• **What to do**
The entries should be given again in full. Alter nothing.

──────── Dataset content ────────

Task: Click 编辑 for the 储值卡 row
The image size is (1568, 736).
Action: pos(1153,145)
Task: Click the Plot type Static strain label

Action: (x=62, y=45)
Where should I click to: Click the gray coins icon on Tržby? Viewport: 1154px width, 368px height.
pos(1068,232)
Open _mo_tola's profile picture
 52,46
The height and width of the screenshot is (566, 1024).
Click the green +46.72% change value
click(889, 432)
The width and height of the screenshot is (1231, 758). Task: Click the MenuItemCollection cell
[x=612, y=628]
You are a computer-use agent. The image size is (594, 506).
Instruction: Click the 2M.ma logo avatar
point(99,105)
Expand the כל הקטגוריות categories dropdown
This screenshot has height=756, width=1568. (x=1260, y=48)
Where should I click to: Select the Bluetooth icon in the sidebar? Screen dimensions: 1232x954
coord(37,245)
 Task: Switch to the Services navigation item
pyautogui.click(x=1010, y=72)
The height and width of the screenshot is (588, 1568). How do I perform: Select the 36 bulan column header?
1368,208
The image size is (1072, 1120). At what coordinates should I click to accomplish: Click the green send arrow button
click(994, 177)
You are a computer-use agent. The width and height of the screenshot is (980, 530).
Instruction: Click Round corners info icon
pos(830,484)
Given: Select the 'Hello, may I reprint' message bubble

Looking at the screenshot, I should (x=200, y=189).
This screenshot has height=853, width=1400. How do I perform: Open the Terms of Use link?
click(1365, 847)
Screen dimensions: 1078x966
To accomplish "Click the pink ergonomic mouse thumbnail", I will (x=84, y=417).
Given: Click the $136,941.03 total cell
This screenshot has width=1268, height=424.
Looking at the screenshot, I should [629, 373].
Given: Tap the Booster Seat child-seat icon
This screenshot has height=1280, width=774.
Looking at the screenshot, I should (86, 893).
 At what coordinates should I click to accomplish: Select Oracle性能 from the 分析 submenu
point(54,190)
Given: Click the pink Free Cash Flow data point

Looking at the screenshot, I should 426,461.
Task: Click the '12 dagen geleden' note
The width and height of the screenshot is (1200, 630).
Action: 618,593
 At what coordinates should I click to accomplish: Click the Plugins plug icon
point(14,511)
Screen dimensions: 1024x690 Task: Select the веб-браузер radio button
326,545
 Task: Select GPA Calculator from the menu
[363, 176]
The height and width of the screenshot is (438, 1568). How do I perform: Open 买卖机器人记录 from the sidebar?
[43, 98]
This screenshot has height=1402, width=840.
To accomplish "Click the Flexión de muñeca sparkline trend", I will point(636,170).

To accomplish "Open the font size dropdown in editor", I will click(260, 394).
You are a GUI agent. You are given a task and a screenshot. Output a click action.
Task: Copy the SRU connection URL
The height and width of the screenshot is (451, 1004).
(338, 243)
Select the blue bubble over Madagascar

────────

• **Problem solution**
Task: Click 编辑 for the 储值卡 row
The image size is (1568, 736).
Action: pos(1153,145)
Task: Click the Plot type Static strain label

Action: (x=62, y=45)
Where should I click to: Click the gray coins icon on Tržby? Viewport: 1154px width, 368px height.
pos(1068,232)
Open _mo_tola's profile picture
 52,46
The height and width of the screenshot is (566, 1024).
Click the green +46.72% change value
click(889, 432)
The width and height of the screenshot is (1231, 758). Task: Click the MenuItemCollection cell
[x=612, y=628]
You are a computer-use agent. The image size is (594, 506).
Instruction: Click the 2M.ma logo avatar
point(99,105)
Expand the כל הקטגוריות categories dropdown
This screenshot has height=756, width=1568. (x=1260, y=48)
Where should I click to: Select the Bluetooth icon in the sidebar? Screen dimensions: 1232x954
coord(37,245)
 Task: Switch to the Services navigation item
pyautogui.click(x=1010, y=72)
The height and width of the screenshot is (588, 1568). How do I perform: Select the 36 bulan column header?
1368,208
The image size is (1072, 1120). At what coordinates should I click to accomplish: Click the green send arrow button
click(994, 177)
You are a computer-use agent. The width and height of the screenshot is (980, 530).
Instruction: Click Round corners info icon
pos(830,484)
Given: Select the 'Hello, may I reprint' message bubble

Looking at the screenshot, I should (x=200, y=189).
This screenshot has height=853, width=1400. How do I perform: Open the Terms of Use link?
click(1365, 847)
Screen dimensions: 1078x966
To accomplish "Click the pink ergonomic mouse thumbnail", I will (x=84, y=417).
Given: Click the $136,941.03 total cell
This screenshot has width=1268, height=424.
Looking at the screenshot, I should [629, 373].
Given: Tap the Booster Seat child-seat icon
This screenshot has height=1280, width=774.
Looking at the screenshot, I should (86, 893).
 At what coordinates should I click to accomplish: Select Oracle性能 from the 分析 submenu
point(54,190)
Given: Click the pink Free Cash Flow data point

Looking at the screenshot, I should 426,461.
Task: Click the '12 dagen geleden' note
The width and height of the screenshot is (1200, 630).
Action: 618,593
 At what coordinates should I click to accomplish: Click the Plugins plug icon
point(14,511)
Screen dimensions: 1024x690 Task: Select the веб-браузер radio button
326,545
 Task: Select GPA Calculator from the menu
[363, 176]
The height and width of the screenshot is (438, 1568). How do I perform: Open 买卖机器人记录 from the sidebar?
[43, 98]
This screenshot has height=1402, width=840.
To accomplish "Click the Flexión de muñeca sparkline trend", I will point(636,170).

To accomplish "Open the font size dropdown in editor", I will click(260, 394).
You are a GUI agent. You are given a task and a screenshot. Output a click action.
Task: Copy the SRU connection URL
The height and width of the screenshot is (451, 1004).
(338, 243)
Select the blue bubble over Madagascar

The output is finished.